Por su gesto temí que esa capa de optimismo era superficial y que, como el alumno recién llegado, sentía que el fracaso iba a ser castigado.
Todo iba andando a las mil maravillas, hasta cuando el portero del colegio me dijo:
—No señor, no puede entrar. Está prohibido. La hora para los padres es a las 11 am y con cita previa.
La imagen del fracaso regresó. En la puerta del horno se quema el pan.
—Señor… Por lo menos avise a mi hijo que yo estoy aquí y espero. A ver si le puedo entregar esto. Es para una tarea.
Llegó, pero la puerta era infranqueable. Saqué el sapo de la caja y lo deslicé por debajo de la puerta a riesgo de que se volara. Éxito. Misión cumplida.
Llegué apresurado de mi oficina para ver la cara de satisfacción de mi hijo por haber podido cumplir. Estaba haciendo tareas, pero me sorprendió no ver reacción alguna en su rostro.
—La maestra preguntó quién había conseguido el sapo y yo fui el único. Entonces quedó aplazada para el miércoles.
—¿Cómo es posible? ¿Después de esta odisea? ¿Entonces qué hacemos?
—Tranquilo papi. Yo lo puse en el baño en un tazón. Y le llevé pasto y lechuga para que tenga comida. El baño quedó bien cerrado para que no se vuele.
Yo hice fuerza durante los tres días, pero no me atreví a abrir el baño por temor a la fuga.

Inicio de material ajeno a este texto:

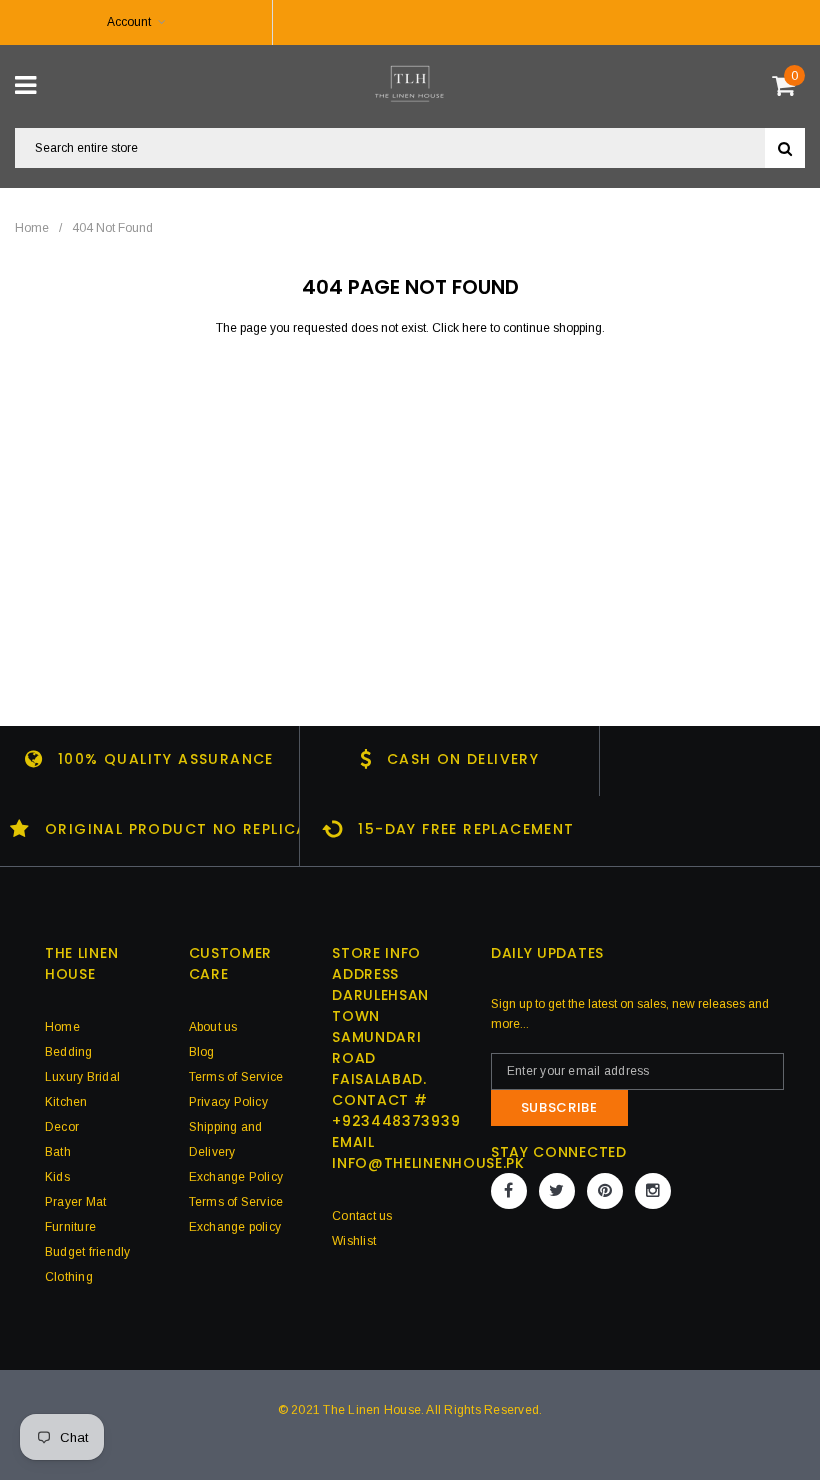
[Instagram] (653, 1191)
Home (32, 228)
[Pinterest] (605, 1191)
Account (129, 22)
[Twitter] (557, 1191)
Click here (461, 328)
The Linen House (372, 1410)
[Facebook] (509, 1191)
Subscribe (559, 1107)
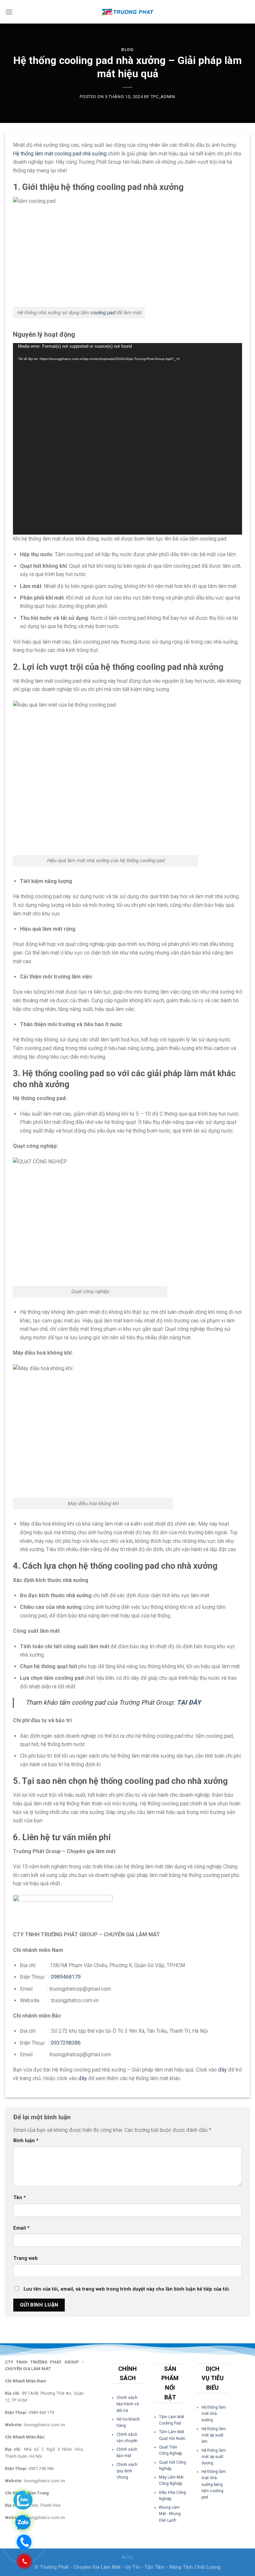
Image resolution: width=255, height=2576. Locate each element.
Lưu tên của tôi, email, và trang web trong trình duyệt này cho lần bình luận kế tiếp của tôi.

Llegó el día señalado. Ansioso regresé en la tarde para ver qué había pasado. De entrada observé la cara de desconsuelo de José Miguel.
—No papi. El sapo murió en el camino al colegio. Todos llevaron bien la tarea. A mí la profesora me perdonó una mala nota por el esfuerzo, pero me anotó una amonestación por cumplimiento defectuoso.
Esta sería una historia anodina, pero si se mira en contexto tiene mucho que ver con los estándares sociales. Lo estrictamente razonable era haber calificado la tarea el primer día favoreciendo al único que cumplió. Pero entre nosotros impera la medianía. No es el único caso en el que quien se esfuerza por ajustarse a la norma ve cómo su empeño resulta inútil si se separa de la manada. La moraleja para un niño es que es preferible ir con la masa, con la inercia. Muchas veces los estudiantes que se esmeran son calificados de “sapos”. La sapería es tratar de buscar la excelencia.
Por eso titulé esta pequeña historia así. Aquí perdieron los dos, porque el noble anuro no resistió la medida de aseguramiento domiciliaria.